= Dana Andersen =

Canadian actor, improvisor, filmmaker, writer and director

Dana Andersen is a Canadian actor, improvisor, filmmaker, writer and director. He has served as director of the live improvised soap opera Die-Nasty, and has been a core member of the troupe since its founding in 1991. From 1995-1999, he co-hosted The Johnny and Poki Variety Hour at Edmonton's Varscona Theatre. His theatre credits include shows with Teatro la Quindicina, Panties Productions, and Rapid Fire Theatre. Film credits for Andersen include Purple Gas, Turnbuckle!, and Stray Dogs. He has written, directed and produced a number of independent films, including Rio Loco, Subplot, Subplot II and Hearts of Plastic.

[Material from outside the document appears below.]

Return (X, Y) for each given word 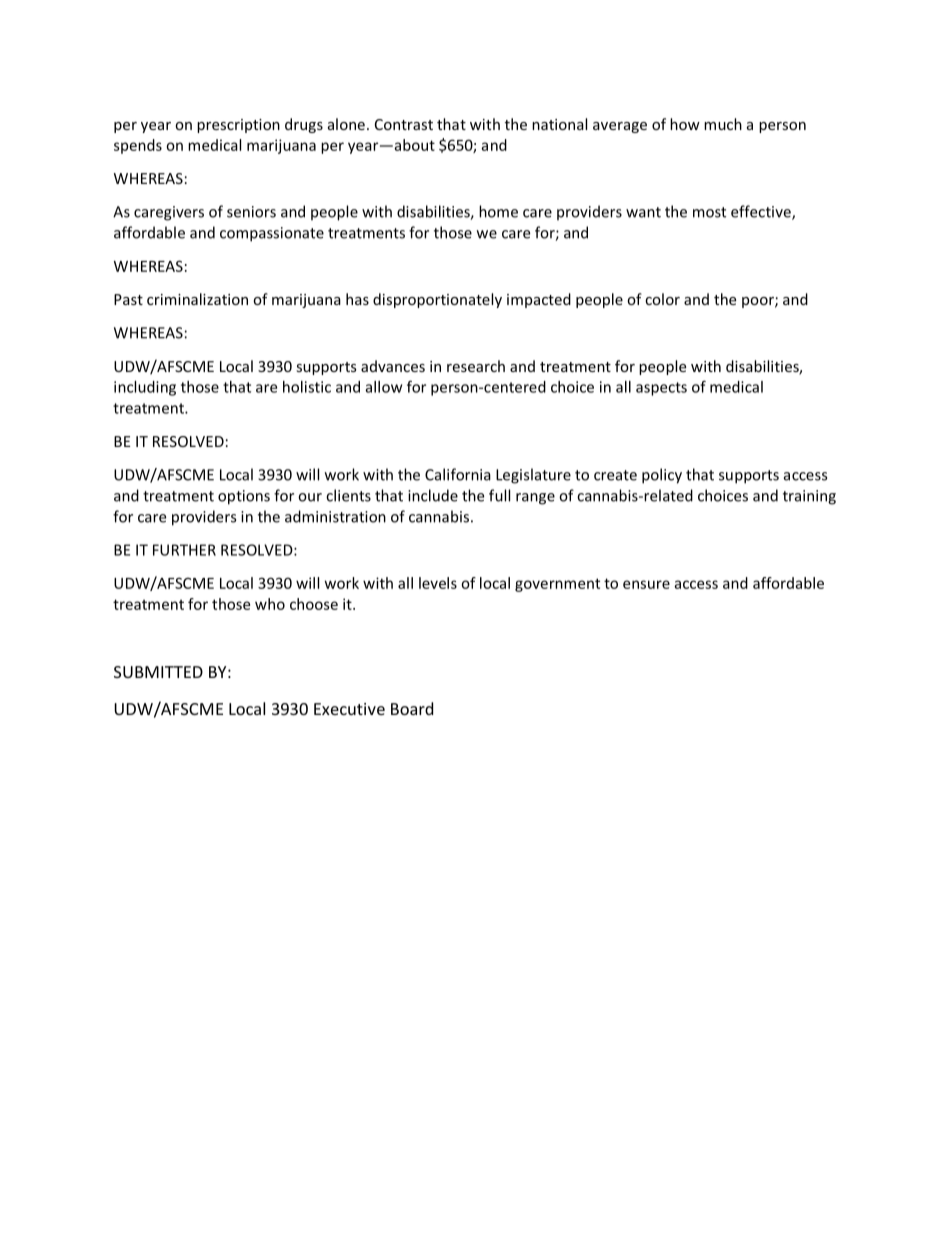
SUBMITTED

In March 2026 he was being treated for leukemia.

==Other work==

In 2005, Andersen exported the Die-Nasty company's annual Soap-A-Thon to England, working with legendary British theatre artist Ken Campbell to produce a 36-hour-long soap opera in London.

Several members of Campbell's company made the pilgrimage to Canada in 2006 and 2007 to take part in the original 53-hour-long event. In January 2008, Andersen returned to London (along with several members of the Die-Nasty troupe) to direct the 50-hour Improvathon at the People Show Studios. There, he worked with Adam Meggido, Oliver Senton, and Ruby Lake. He was joined by Canadian improvisors Mark Meer, Kory Mathewson, Matt Alden, Kurt Smeaton, Davina Stewart, Jamie Knifefight Cavanagh, and Belinda Cornish, as well as musical director Jan Randall.

Andersen is the recipient of a Dora Mavor Moore Award for co-writing the revue Not Based on Anything by Stephen King with Second City. He has been nominated for several Elizabeth Sterling Haynes Awards, and received the Sterling Award for Outstanding Fringe Production for co-writing and starring in the play Giant Ants.